EU-Kommissionspräsidentin Ursula von der Leyen zeigte sich hingegen offen dafür, die Spielräume des Stabilitäts- und Wachstumspakts auszuschöpfen, um die Verteidigungsausgaben der Union zu erhöhen. Ihr Vorschlag zielt darauf ab, die Defizitquote von unter drei Prozent des BIP und eine Schuldenquote von maximal 60 Prozent des BIP zu berücksichtigen. Die Überwachung und Durchsetzung dieser Regeln soll durch eine Reform des Paktes vereinfacht werden, die am 29. April 2024 vom Ministerrat beschlossen wurde, und die individuelle Lage der Mitgliedstaaten künftig stärker berücksichtigen wird, wie Tagesschau berichtet.
Reform des Stabilitäts- und Wachstumspakts
Der Stabilitäts- und Wachstumspakt wurde ursprünglich 1997 im Vertrag von Amsterdam festgelegt. Während der Corona-Krise und nach dem russischen Angriff auf die Ukraine wurden Strafverfahren ausgesetzt, doch ab Frühjahr 2024 sollen die Defizitverfahren erneut eröffnet werden. Die Reform beinhaltet unter anderem die Möglichkeit für hoch verschuldete Länder, ihre Schuldenquote langsamer zu senken, sofern sie glaubhafte Reform- und Investitionspläne vorlegen können.
Schätzungen der EU-Kommission zufolge werden in den nächsten zehn Jahren zusätzliche Verteidigungsinvestitionen von etwa 500 Milliarden Euro benötigt. Mögliche EU-Projekte umfassen die Entwicklung eines europäischen Luftverteidigungssystems und Maßnahmen zur Sicherung der östlichen Landgrenze.

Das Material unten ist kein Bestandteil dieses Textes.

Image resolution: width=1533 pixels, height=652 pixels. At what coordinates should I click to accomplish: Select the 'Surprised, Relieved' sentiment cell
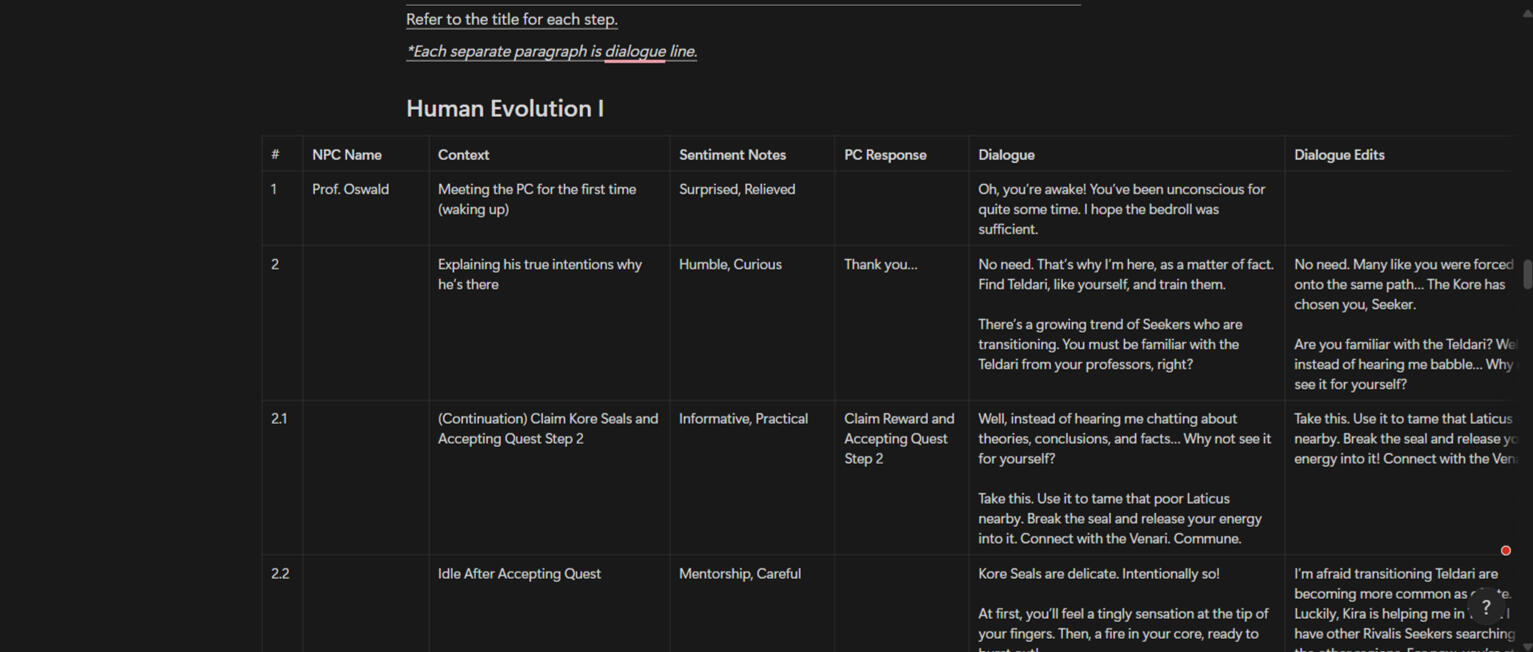(x=737, y=190)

Scholz regte zudem an, die Wettbewerbsregeln zu lockern, um die europäische Rüstungsindustrie zu stärken, während Frankreichs Präsident Emmanuel Macron die Notwendigkeit unterstrich, dass die europäische Industrie von künftigen Investitionen profitiert.

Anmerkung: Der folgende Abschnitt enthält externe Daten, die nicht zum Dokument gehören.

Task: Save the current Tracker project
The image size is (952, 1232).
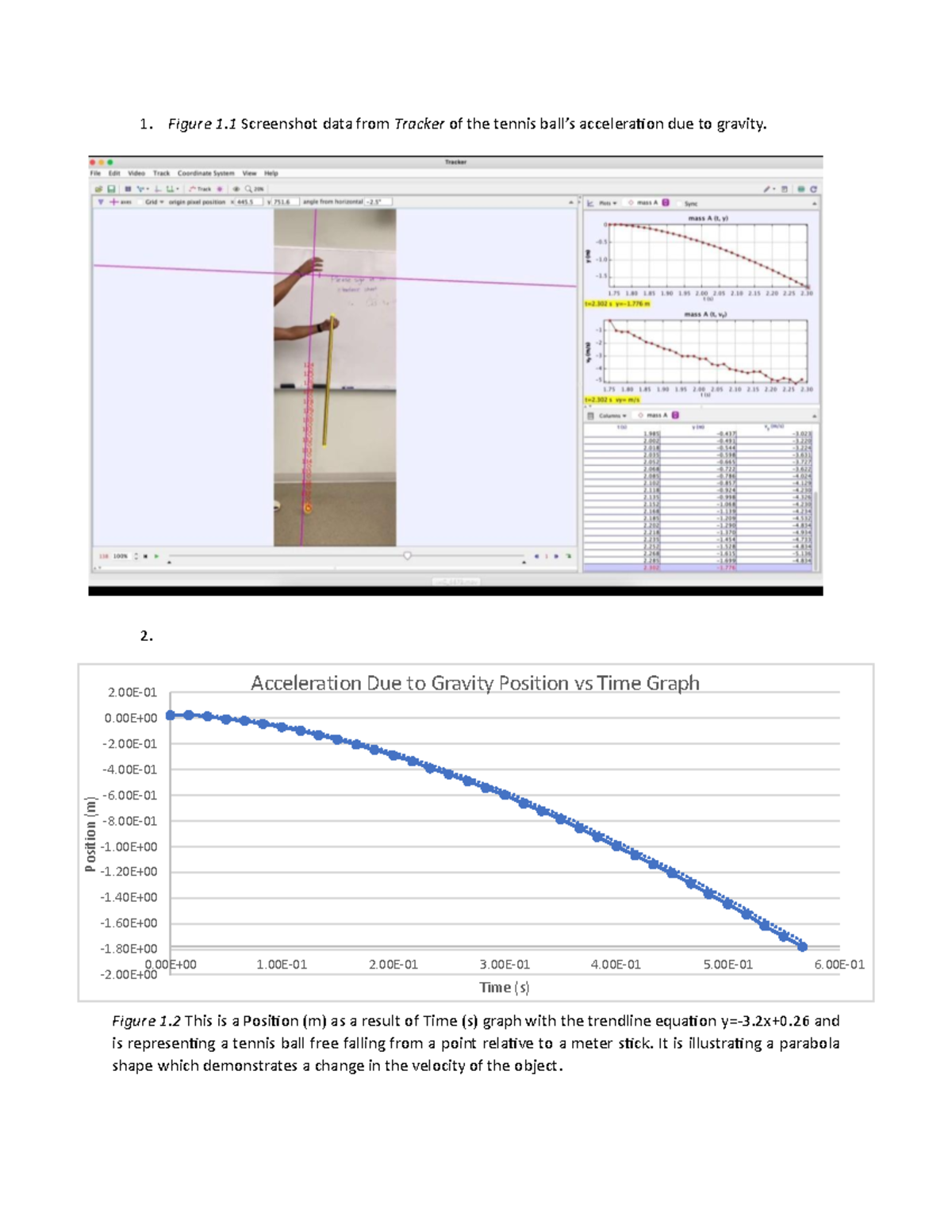Action: 111,187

Verteidigungsausgaben auf Rekordniveau
Die Verteidigungsausgaben der EU-Mitgliedstaaten erlebten zuletzt einen signifikanten Anstieg. Laut einem Bericht der Europäischen Verteidigungsagentur stiegen die Ausgaben im Jahr 2022 um sechs Prozent auf insgesamt 240 Milliarden Euro. Deutschland verzeichnete einen Anstieg von 5,4 % auf 58 Milliarden Euro, was zeigt, dass das Land weiterhin in die Verbesserung seiner Verteidigungsfähigkeiten investiert. Der Gesamtanteil der Investitionen der EU überstieg dabei die Marke von 20 % und lag bei 24,2 %, wobei einige Länder wie Luxemburg sogar 53,5 % ihrer Ausgaben in Verteidigungsprojekte investierten, wie esut.de berichtet.

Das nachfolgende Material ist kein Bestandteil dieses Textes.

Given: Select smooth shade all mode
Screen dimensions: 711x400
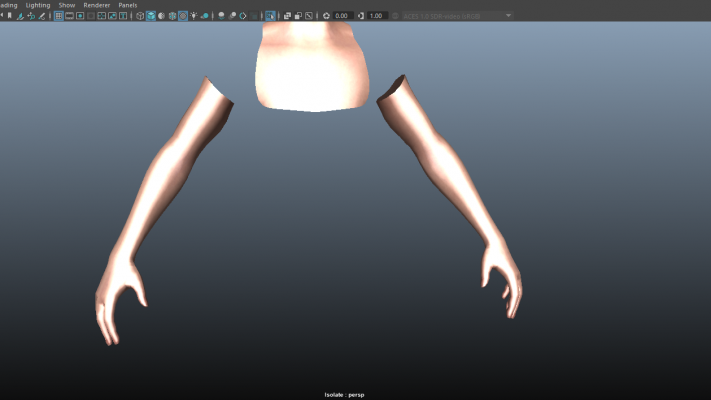Looking at the screenshot, I should (151, 16).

Trotz der insgesamt steigenden Ausgaben blieb die Investition in verteidigungsbezogene Forschung und Technologie rückläufig, was für die langfristige Innovationsfähigkeit der Europäischen Verteidigung besorgniserregend ist. Die EDA forderte daher mehr als 467 Millionen Euro zusätzliche Ausgaben, um die notwendige Benchmark von 20 % für kollaborative Forschung und Entwicklung zu erreichen.